Le Temps fut est une novella de SF de Ian McDonald publiée chez Le Bélial dans la collection Une Heure-Lumière. Elle a reçu le Bristish Science-Fiction Award.
Et voilà, j'ai trouvé mon second favori dans cette collection de textes courts : après le difficile mais magnifique récit de Ken Liu intitulé L'Homme qui mit fin à l'histoire, voici Le Temps fut ! Rien d'étonnant, leurs thématiques sont très proches.

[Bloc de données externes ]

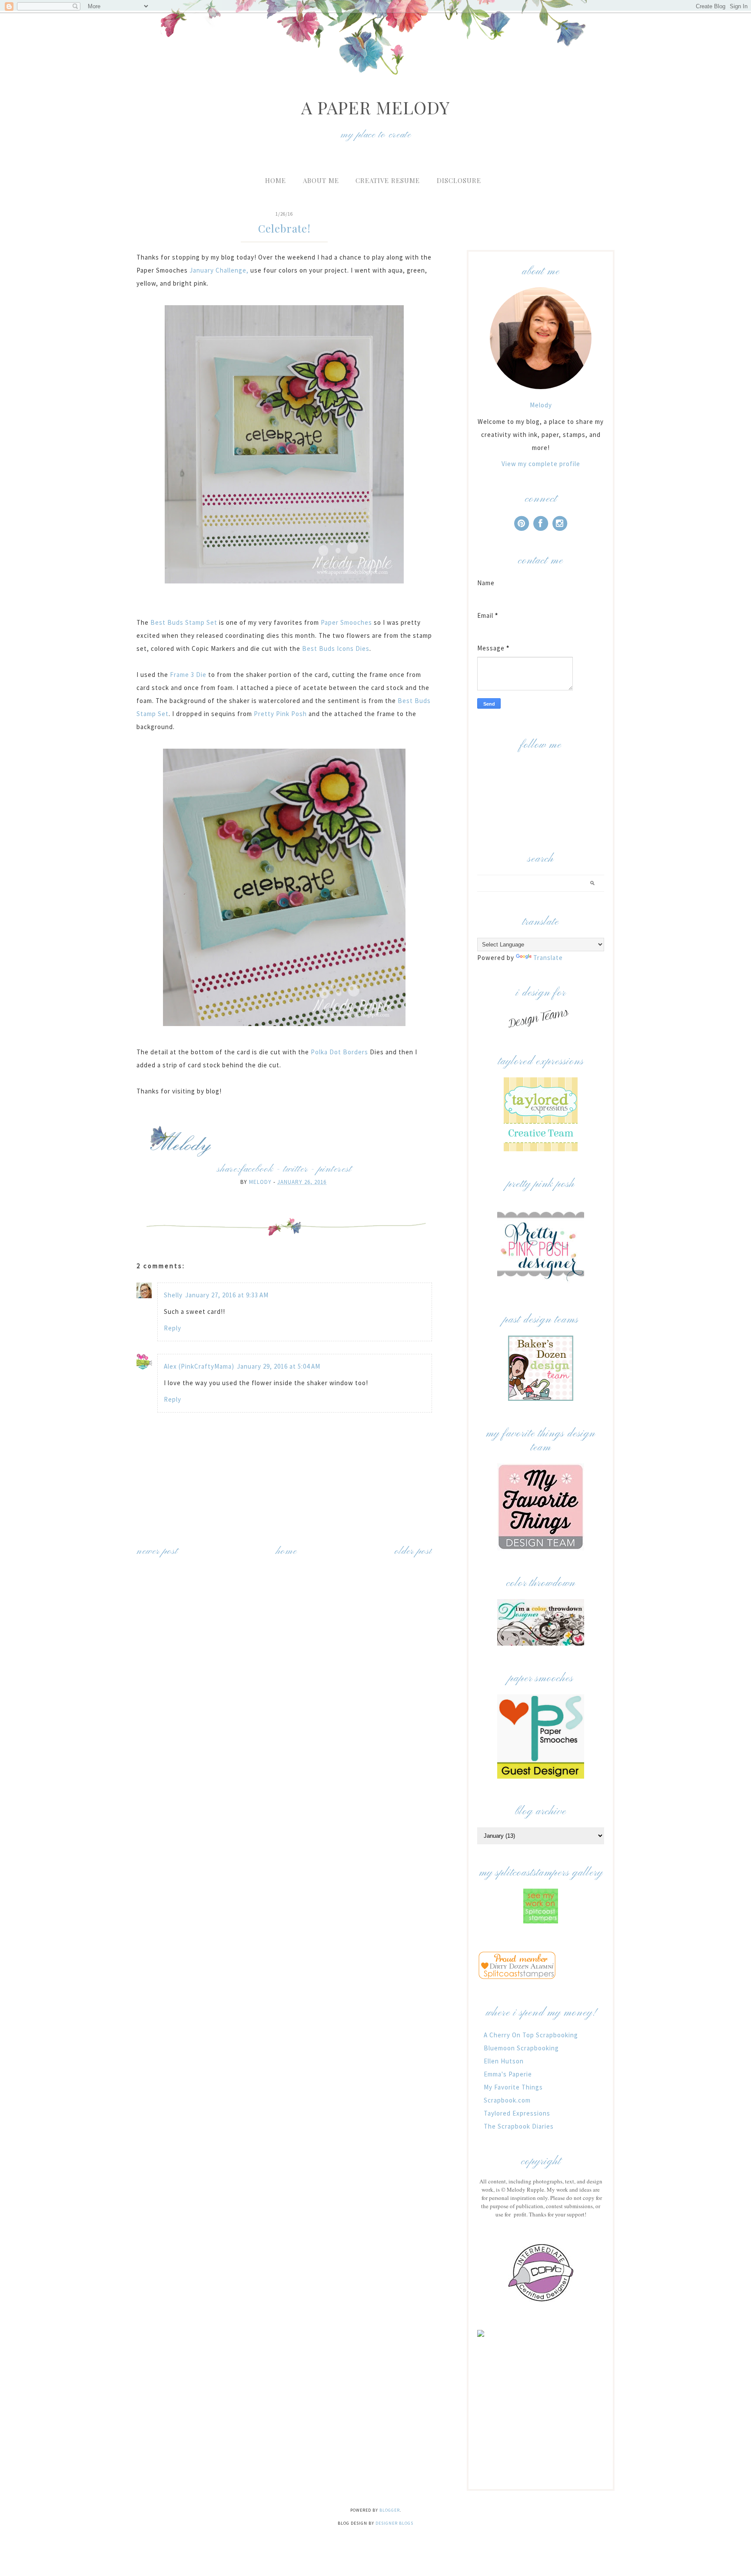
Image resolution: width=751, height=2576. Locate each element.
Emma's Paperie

Bouquiniste indépendant, Emmett Leigh déniche un jour un petit recueil de poèmes lors de la liquidation de la librairie d’un confrère. Un recueil, Le Temps fut, qui s’avère vite d’une qualité littéraire au mieux médiocre… En revanche, ce qui intéresse Emmett au plus haut point, c’est la lettre manuscrite qu’il découvre glissée entre les pages de l’ouvrage. Pour le bouquiniste, tout ce qui peut donner un cachet unique et personnel à un livre est bon à prendre. Il se trouve ici en présence d’une lettre d’amour qu’un certain Tom adresse à son amant, Ben, en plein cœur de la Seconde Guerre mondiale. Remuant ciel et terre – et vieux papiers – afin d’identifier les deux soldats, Emmett finit par les retrouver sur diverses photos, prises à différentes époques. Or, la date présumée des photos et l’âge des protagonistes qui y figurent ne correspondent pas… Du tout.
Je savais dès le départ que cette novella avait tout pour me plaire : bouquins, voyages dans le temps et guerres ! Le texte de McDonald est tout bonnement passionnant.